### Arbeitsanweisungen
[A] Welche Skulptur symbolisiert laut dem Seitentext am Cabo Finisterre das Ende der Welt?
[B] Bitte gib aus dem Seitentext den Abschnitt zwischen „Ein Ende der Welt liegt“ und „eine metaphysische Bedeutung.“ wortgetreu aus, beide Stellen eingeschlossen.
[C] Stimmen diese Aussagen mit dem Seitentext überein? (i) Die Reise ans Ende der Welt dauerte knapp fünf Tage, obwohl vier geplant waren. (ii) Am Cap de Creus zeugt ein zurückgelassener Schuh vom Ende der Welt. (iii) Die Höhenmeter der Tour wurden per GPS gemessen. Antworte jeweils mit Ja oder Nein und zitiere die entscheidenden Worte des Textes.

### Seitentext
*-*-*
Beschneiter Bergstock mit Herbstatmosphäre un Straße im Vordergrund, Engelberg-Anfahrt
Alpen,  Schweiz,  Touren

ALP-2020-10 Herbstliche Facetten aus dem Mittelland und der Zentralschweiz feat. Engelberg

Himmlische Horizonte am Ende der Welt

Jurapark Aargau – Willisauer Bergland – Napfbergland – Emmental – Entlebuch – Luzern-Region/Vierwaldstätter See – Engelbergtal – Urschweiz – Ägerital/Zugerland – Albis

  • 8.-15.10.2020 | 7 Tage
  • 503 km | 72 km/d
  • 9820 Hm | 1403 Hm/d | 1952 Hm/100 km (barometrisch gemessen)

Der Digitrack auf AllTrails ist am PC nachgebaut, ohne Navi

Von den Enden der Welt

Eine Reise ans Ende der Welt? Wie lange braucht man dafür? – Ich brauchte knapp fünf Tage, geplant vier – allerdings mit Bahnunterstützung zur Schweizer Grenze. Gibt es ein Ende der Welt, wenn der Globus eine Kugel und das Universum unendlich ist? – Die Physiker werden die Frage verneinen. Kulturgeografen wissen jedoch um viele Enden der Welt. Menschen suchten immer wieder das Glück in der Ferne, den Weg in die Fremde. Doch stießen sie manchmal auf scheinbar unüberwindliche Hürden. Der Horizont führt ins Unendliche oder eine Barriere versperrt den Weg. Wohl wecken solche Orte besondere Sehnsüchte und Fantasien. Oder der Mensch war einfach erschöpft vom Umherziehen auf der Suche nach einem neuen Glück – Ende vom Glück. In gewisser Weise sind Enden der Welt eher Orte des Scheiterns. Und bleiben Orte der Hoffnung, werden zu Pilgerorten. Ende Welt – bessere Welt?

So fand ich mich schon häufiger an Enden der Welt wieder. Seltener, weil dort meine Reisen endeten, eher weil sie auf dem Wege lagen. Ende der Welt als ohne Ende. Cabo Finisterre war ein solcher Ort. Das Symbol vom Ende ist eine Skulptur eines Schuhs, der auf dem Felsen verblieb. Viele hat hier das Meer geschluckt – Übermütige, die das Meer bezwingen wollten, Lebensmüde, die ein Symbol setzen wollten. Bis heute pilgern Anhänger des Heiligen Jakobus über die Kathedrale von Santiago di Compostela hinaus zu diesem westlichen Zipfel Spaniens. Das Meer scheint heiliger als die Kirche, das Rauschen birgt sakrale Geheimnisse. Und die Jakobsmuschel gibt es schließlich nur im Meer. Ob heilig oder nicht, sie schmeckt köstlich.

Frau am Cap Creus mit Meer
Geste für Unendlichkeit: Nicht nur am Cap de Creus ist die Welt zu Ende

Ein Ende der Welt liegt auch in östlicher Entsprechung gegenüber am katalanischen Mittelmeer, am Cap de Creus. Dort ist der Zipfel auf der Landkarte weniger als Ende einer Landmasse zu entziffern, ist das Mittelmeer doch so etwas wie ein Binnenmeer. Doch Sehnsüchte sind nicht rational. Und die Weite des Meeres ist auch dort scheinbar unendlich. Hier wurde aber kein Schuh verloren, sondern nur ein Leuchtturm zeugt vom Ende der Welt. Leuchttürme sind zwar häufig, aber nicht jeder hat eine metaphysische Bedeutung.
*-*-*
### Ausgewählte Zeilen
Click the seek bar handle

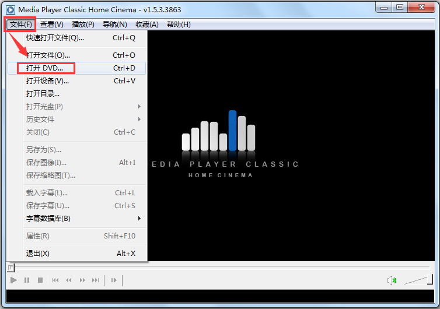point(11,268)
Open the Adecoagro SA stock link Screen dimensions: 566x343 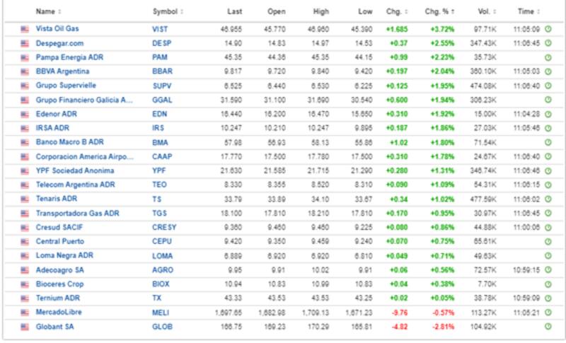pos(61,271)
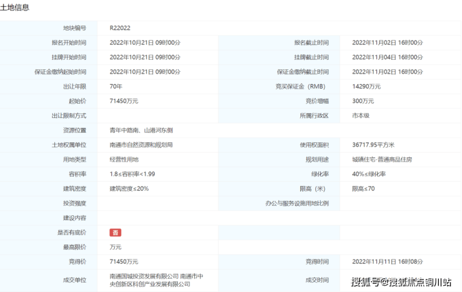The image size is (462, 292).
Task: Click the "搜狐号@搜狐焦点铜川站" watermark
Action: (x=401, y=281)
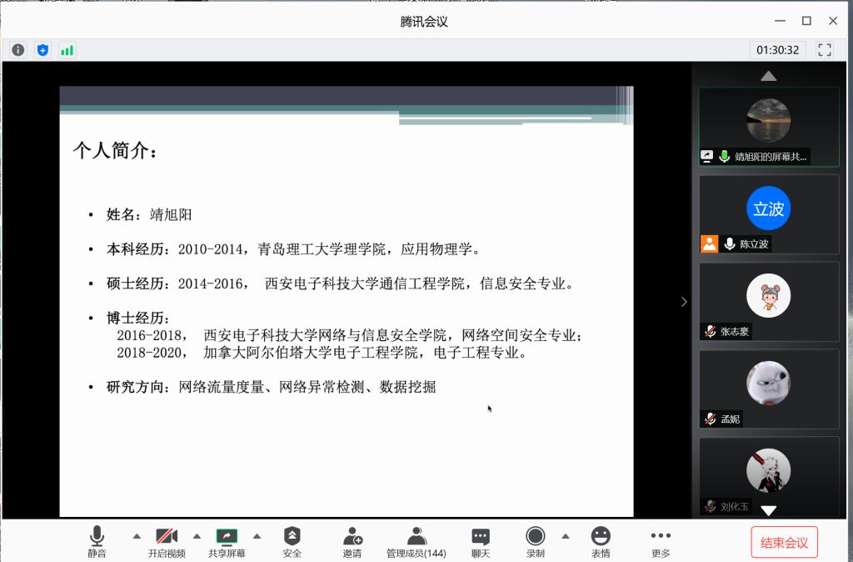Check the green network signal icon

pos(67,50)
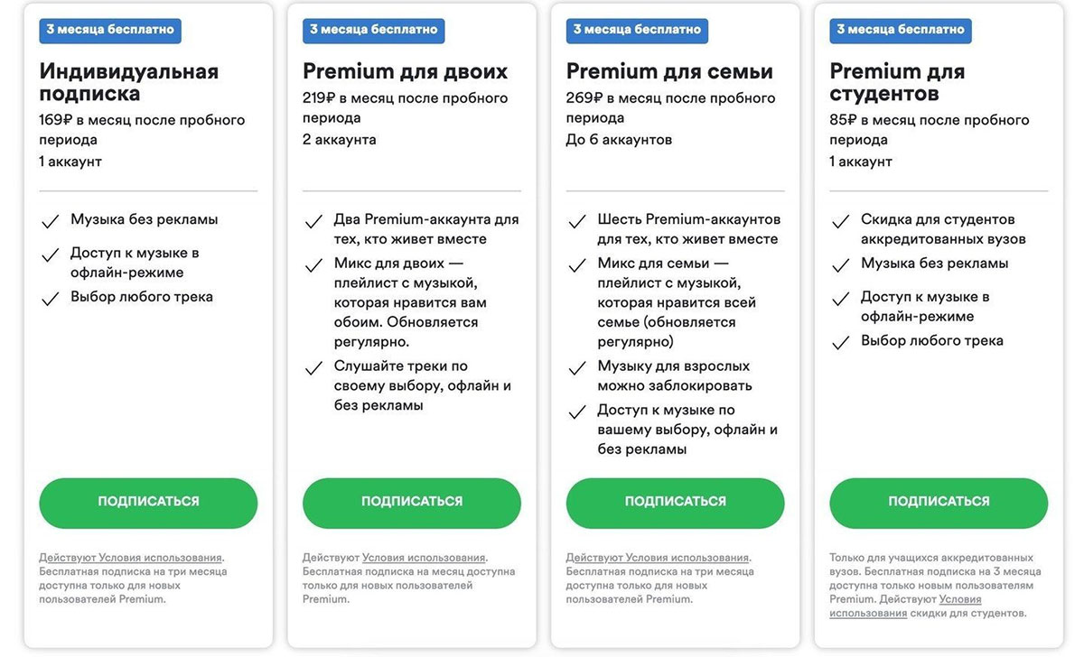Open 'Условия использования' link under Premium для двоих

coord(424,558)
*-*-*
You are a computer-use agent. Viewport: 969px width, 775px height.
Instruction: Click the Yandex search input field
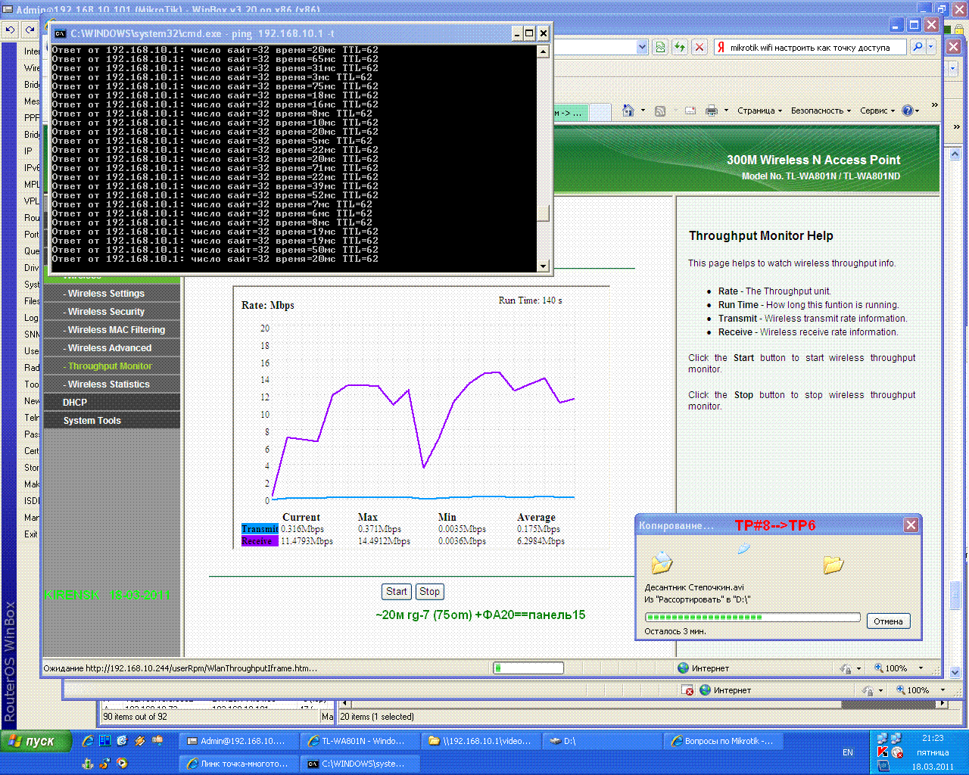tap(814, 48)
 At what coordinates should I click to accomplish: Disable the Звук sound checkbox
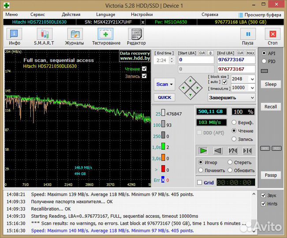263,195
*-*-*
### Ergebnisse
[A] Die Skulptur eines Schuhs, der auf dem Felsen verblieb.

[B]
Ein Ende der Welt liegt auch in östlicher Entsprechung gegenüber am katalanischen Mittelmeer, am Cap de Creus. Dort ist der Zipfel auf der Landkarte weniger als Ende einer Landmasse zu entziffern, ist das Mittelmeer doch so etwas wie ein Binnenmeer. Doch Sehnsüchte sind nicht rational. Und die Weite des Meeres ist auch dort scheinbar unendlich. Hier wurde aber kein Schuh verloren, sondern nur ein Leuchtturm zeugt vom Ende der Welt. Leuchttürme sind zwar häufig, aber nicht jeder hat eine metaphysische Bedeutung.

[C]
(i) Ja: „Ich brauchte knapp fünf Tage, geplant vier“
(ii) Nein: „Hier wurde aber kein Schuh verloren, sondern nur ein Leuchtturm zeugt vom Ende der Welt.“
(iii) Nein: „(barometrisch gemessen)“